▽

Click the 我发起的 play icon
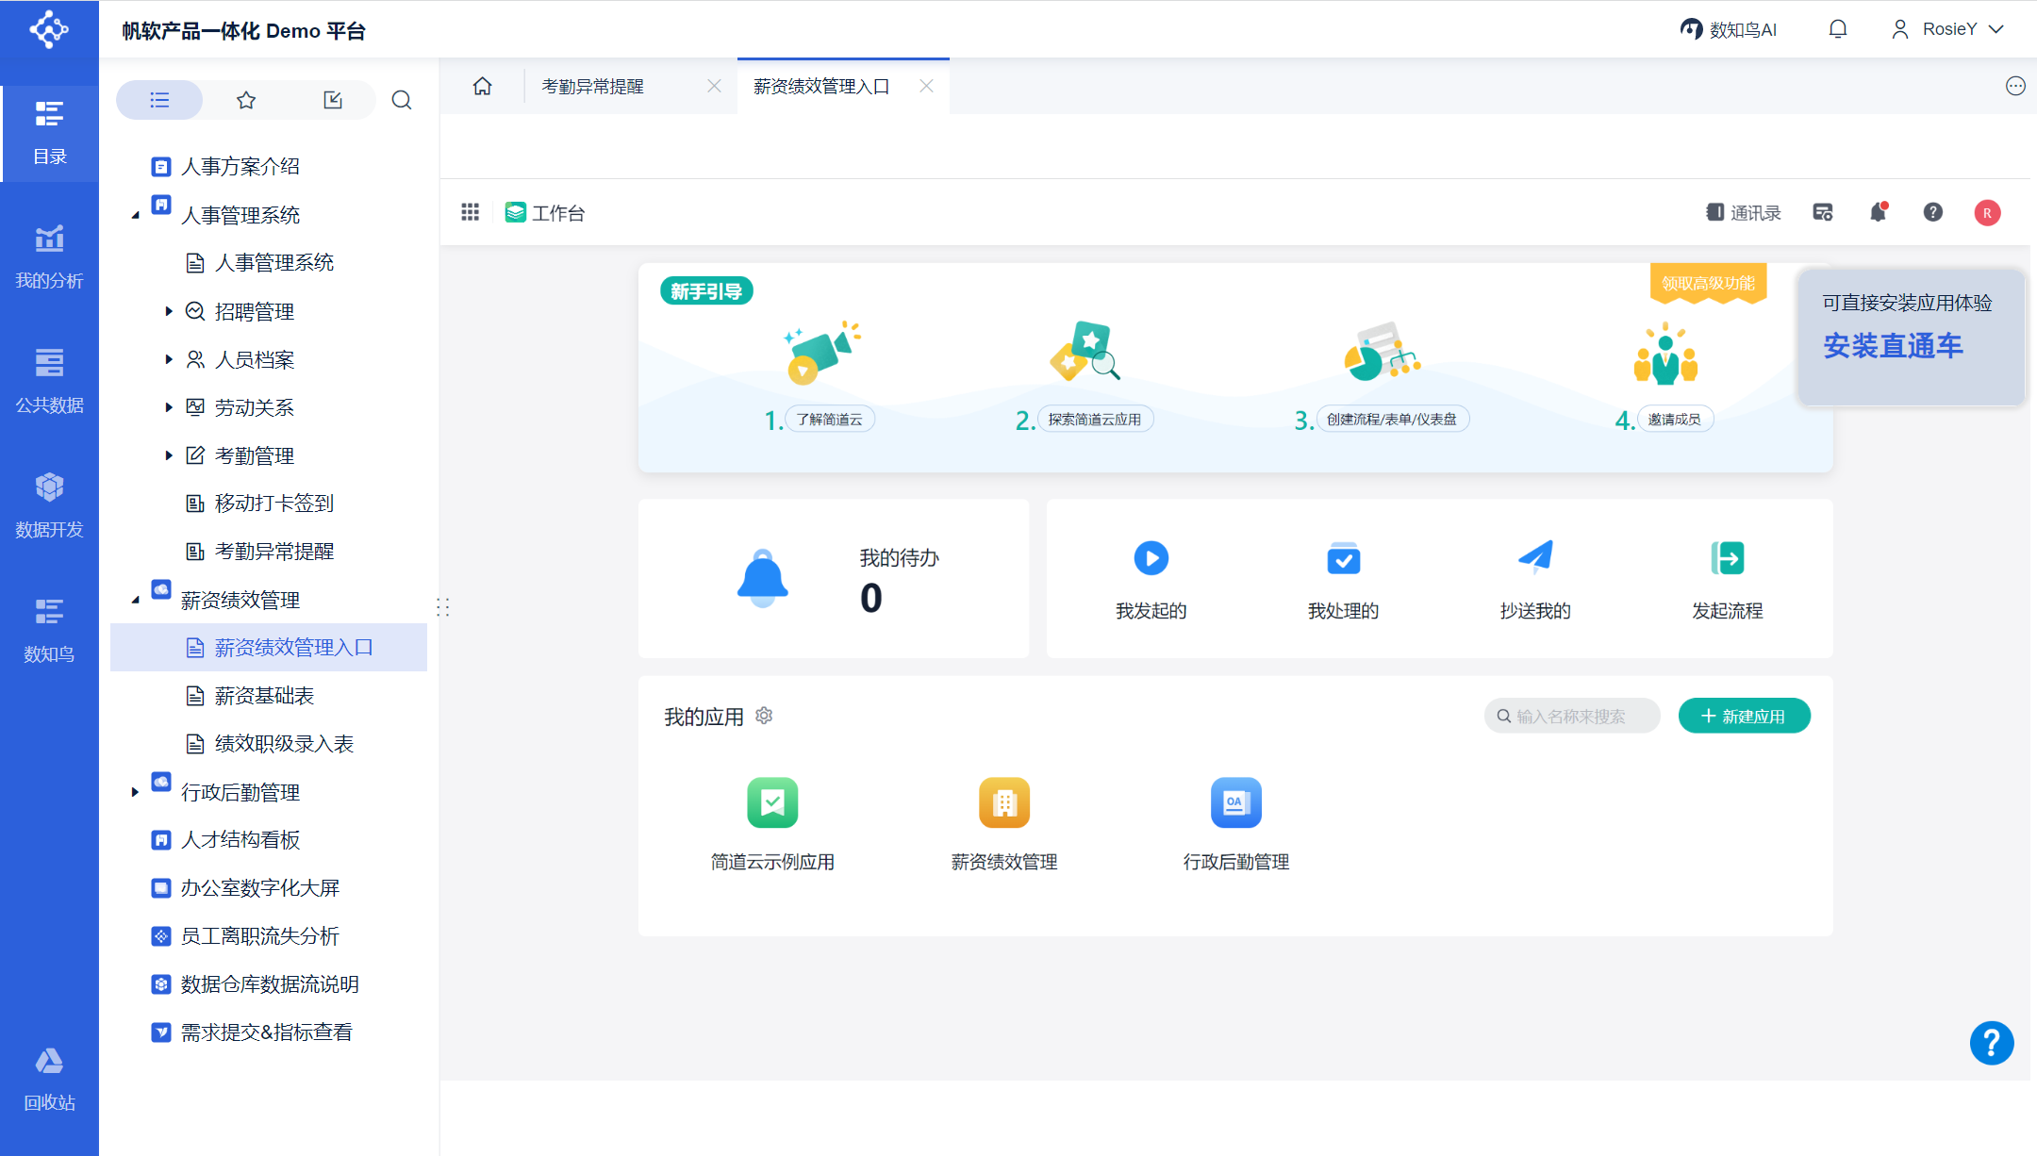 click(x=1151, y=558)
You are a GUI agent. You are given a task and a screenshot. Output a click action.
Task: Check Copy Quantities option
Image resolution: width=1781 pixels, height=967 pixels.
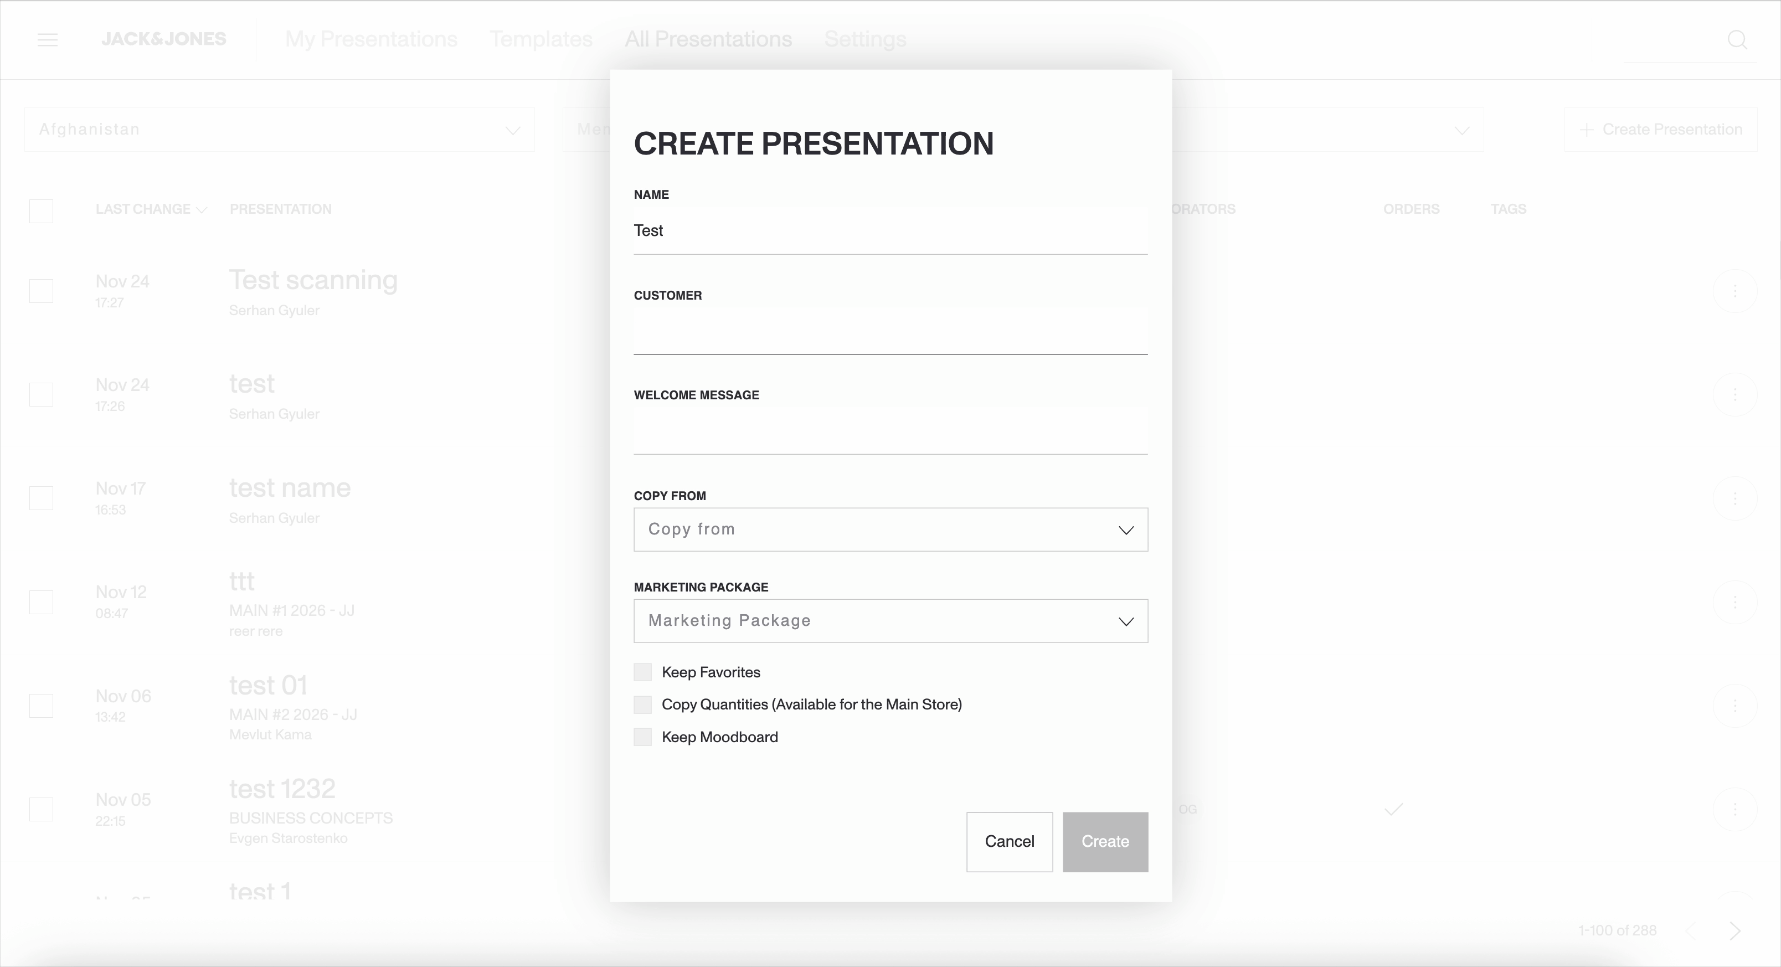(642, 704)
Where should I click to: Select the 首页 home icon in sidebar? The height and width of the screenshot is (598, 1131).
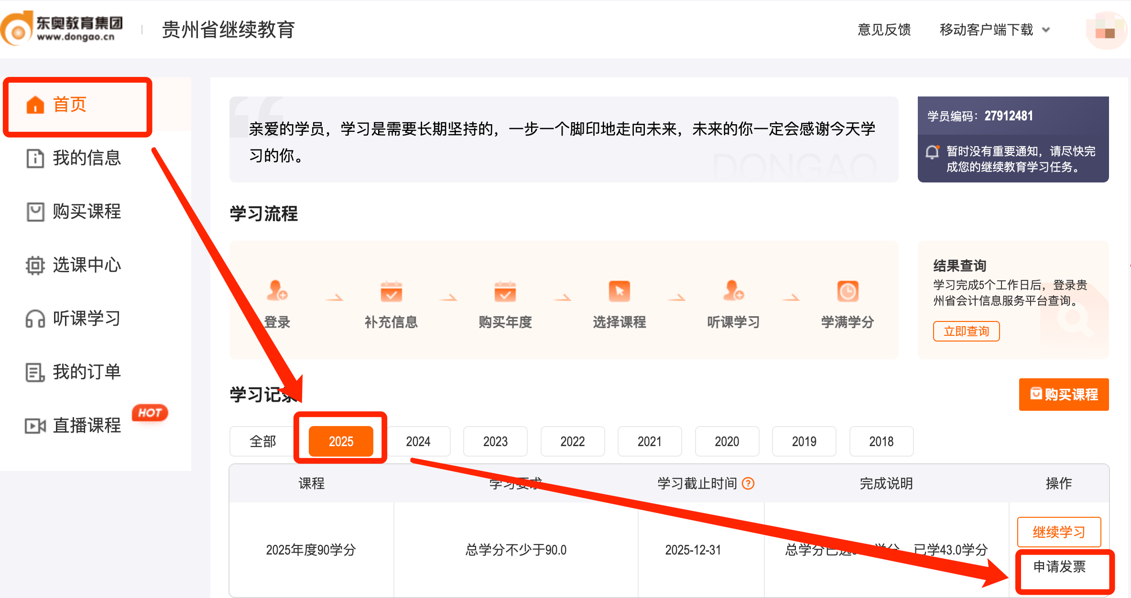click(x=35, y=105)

△

→ **WHAT NEEDS TO BE DONE**:
Take the lines from the one that contains "Where should I" down to the last line of the listing above, both included, and set them down exactly, leaving out pictures.

→ **YOUR RESPONSE**:
Where should I click to: Select the 首页 home icon in sidebar? The height and width of the screenshot is (598, 1131).
click(x=35, y=105)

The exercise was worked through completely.